Older generations were taught to wait for permission:
from schools, companies, publishers, television networks, or governments.
Generation Alpha is learning that a single person with a phone can reach millions.
That changes culture.
It changes business.
And eventually, it changes society itself.
You can already see it happening.
A random joke from kids on TikTok can spread across the entire internet in days. Slang like “67” appears seemingly out of nowhere and suddenly shows up everywhere — in comments, gaming communities, memes, videos, even advertising campaigns. Companies now chase trends started by kids because the corporations no longer fully control culture online.
Generation Alpha does.
But the bigger change is not memes.
It’s mindset.
Generation Alpha is growing up in a world where AI can answer questions instantly, teach skills, create art, generate videos, write code, translate languages, and connect people globally. This generation may become the first in history where massive numbers of young people can build businesses, entertainment brands, games, inventions, or entire communities directly from their bedrooms.

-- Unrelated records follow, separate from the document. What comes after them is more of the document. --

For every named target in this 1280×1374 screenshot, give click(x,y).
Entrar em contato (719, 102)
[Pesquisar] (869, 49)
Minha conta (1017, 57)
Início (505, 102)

A kid with creativity and internet access can now compete with organizations that once required millions of dollars.
That is revolutionary.
Generation Alpha is also likely to become the most globally connected generation ever. Their friendships, influences, humor, and communities are increasingly international instead of local. A kid in Pennsylvania may share more culture with a gamer in Brazil, Japan, or Poland than with adults in their own town.
The borders between cultures are weakening online.
And that may eventually reshape how people think about the world itself.
Of course, there are dangers too.
Constant algorithms can damage attention spans.
Social media can become addictive.
AI can manipulate people as easily as it helps them.
And growing up online means growing up under constant pressure to perform.
Generation Alpha will have to learn balance in a world no previous generation had to survive.
But they also have tools no previous generation ever possessed.
They may become the first generation able to:
- learn almost anything instantly,
- collaborate globally from childhood,
- use AI as a creative partner,
- and solve problems at a speed humanity has never seen before.
The world they inherit will be difficult.
But they may also be the generation most capable of rebuilding it.
And if the early signs are any indication, they’re going to do it in ways nobody expects.